Theo di belakang Yas langsung mendelik. Ia bingung, bagaimana Tante bisa mengenal Yas?
Yas menatap Tante itu tajam. Satu hal yang baru disadari oleh Yas, bahwa transaksi belum terjadi, dan ia sangat bersyukur karenanya.
"Udah lama Tante nggak lihat kamu. Dan kamu masih sama kayak dulu … so hot!" Wanita berusia 50 tahunan itu menggoda Yas. Si calon pembeli hanya diam mengamati.
"Mohon maaf, tapi saya harus membawa Theo pergi sekarang juga!" Yas menggamit pergelangan tangan adiknya, bersiap pergi.
"Tunggu dulu!" Tante menghentikan pergerakan mereka. "Apa hubungan kalian?"
"Dia adik saya."
Tante tertawa. "Pantes aja. Pertama lihat dia, saya langsung inget kamu. Dan kalian sama-sama ... uh ... Tante suka!"
"Kami pergi sekarang."
"Tapi, Yas ...." Ucapan Tante itu kembali menghentikan pergerakan mereka. "Transaksi sudah hampir terjadi, lho. Kalau kamu bawa dia pergi seperti ini, saya rugi dong! Jadi ...." Wanita itu terkekeh. "Kamu ngerti, kan, maksudnya?"
***
Sesampai di parkiran, sebelum masuk mobil, Yas terlebih dahulu mengungkapkan rasa terima kasihnya pada Will. "Will, thanks banget. Tapi gimana kalo Tante sampai tahu bahwa ...."
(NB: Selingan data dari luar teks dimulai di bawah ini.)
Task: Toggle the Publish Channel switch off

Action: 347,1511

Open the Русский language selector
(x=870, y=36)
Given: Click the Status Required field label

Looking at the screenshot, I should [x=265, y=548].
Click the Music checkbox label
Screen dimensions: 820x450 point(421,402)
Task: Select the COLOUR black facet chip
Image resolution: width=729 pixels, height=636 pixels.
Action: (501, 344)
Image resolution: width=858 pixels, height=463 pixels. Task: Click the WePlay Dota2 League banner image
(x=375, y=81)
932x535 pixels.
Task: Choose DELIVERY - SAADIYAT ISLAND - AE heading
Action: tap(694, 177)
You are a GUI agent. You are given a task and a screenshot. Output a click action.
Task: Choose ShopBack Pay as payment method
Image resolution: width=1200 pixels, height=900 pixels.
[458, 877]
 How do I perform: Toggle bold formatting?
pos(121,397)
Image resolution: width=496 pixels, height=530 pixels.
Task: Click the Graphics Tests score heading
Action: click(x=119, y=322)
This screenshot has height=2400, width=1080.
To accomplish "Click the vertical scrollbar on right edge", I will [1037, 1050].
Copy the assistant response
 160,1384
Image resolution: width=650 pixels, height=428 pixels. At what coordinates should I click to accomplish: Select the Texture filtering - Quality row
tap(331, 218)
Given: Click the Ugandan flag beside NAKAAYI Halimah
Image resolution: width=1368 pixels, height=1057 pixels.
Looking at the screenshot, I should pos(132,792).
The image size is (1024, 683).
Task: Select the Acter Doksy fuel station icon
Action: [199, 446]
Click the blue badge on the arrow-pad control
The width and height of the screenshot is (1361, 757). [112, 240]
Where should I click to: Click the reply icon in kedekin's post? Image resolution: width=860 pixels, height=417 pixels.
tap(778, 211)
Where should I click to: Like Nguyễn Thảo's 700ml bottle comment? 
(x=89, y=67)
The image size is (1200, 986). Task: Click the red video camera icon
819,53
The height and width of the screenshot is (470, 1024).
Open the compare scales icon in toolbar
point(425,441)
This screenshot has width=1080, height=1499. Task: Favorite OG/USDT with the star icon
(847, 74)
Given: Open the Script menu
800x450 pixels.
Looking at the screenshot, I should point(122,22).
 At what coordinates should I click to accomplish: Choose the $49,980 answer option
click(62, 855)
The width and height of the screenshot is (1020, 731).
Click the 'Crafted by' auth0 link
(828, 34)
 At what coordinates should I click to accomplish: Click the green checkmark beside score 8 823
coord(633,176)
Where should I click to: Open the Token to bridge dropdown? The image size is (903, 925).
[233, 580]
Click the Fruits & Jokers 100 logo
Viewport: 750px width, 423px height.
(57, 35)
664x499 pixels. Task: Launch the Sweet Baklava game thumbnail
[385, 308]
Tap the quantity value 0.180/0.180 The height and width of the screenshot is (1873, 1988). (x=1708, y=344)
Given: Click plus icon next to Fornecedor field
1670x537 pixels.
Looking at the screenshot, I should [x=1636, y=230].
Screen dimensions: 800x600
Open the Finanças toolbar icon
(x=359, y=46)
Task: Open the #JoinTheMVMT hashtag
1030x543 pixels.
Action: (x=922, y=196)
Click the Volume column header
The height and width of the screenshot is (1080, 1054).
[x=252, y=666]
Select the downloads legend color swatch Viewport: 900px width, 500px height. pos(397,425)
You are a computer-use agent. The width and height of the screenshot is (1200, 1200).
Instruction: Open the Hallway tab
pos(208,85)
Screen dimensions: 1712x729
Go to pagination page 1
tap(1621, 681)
"Lo tenang aja, kalaupun gue dipecat, gue udah siap. Toh gue juga udah lama pengin pergi dari tempat penuh dosa ini." Will tersenyum tulus.
Yas menggenggam erat jemari Will. "Sekali lagi makasih banget! Gue nggak tahu gimana jadinya kalau nggak ada lo."
Sepasang teman lama itu saling berpelukan singkat, sebelum Yas dan Theo akhirnya benar-benar pergi dari club ini.
Sepanjang perjalanan, Yas dan Theo hanya diam. Suasana menjadi sangat canggung. Mereka berkutat dengan pikiran masing-masing. Yas yang bingung bagaimana Theo tiba-tiba bisa ada di tempat itu.
Masih mending kalau calon pelanggannya adalah tante-tante. Nah ini, malah oom-oom.
Ponsel Yas tiba-tiba berbunyi. Yas mengernyit karena Bu Mina-lah yang menelepon.
"Ada apa, Bu?"
“Pak Yas … mohon maaf sebelumnya? Bisakah Bapak segera kembali ke sekolah? Sesuatu barusan terjadi. Berhubungan sama Elang.”
“Sesuatu apa, Bu? Elang kenapa?”
“Elang bikin masalah, Pak. Dia mukul salah satu siswi sampai pingsan. Orangtua siswi itu sudah ada di sini sekarang.”
Yas segera memijit pelipisnya begitu mendengar penjelasan panjang dari guru BK itu. Entah sudah kejutan yang ke berapa dalam hari yang sama. Semoga ini yang terakhir.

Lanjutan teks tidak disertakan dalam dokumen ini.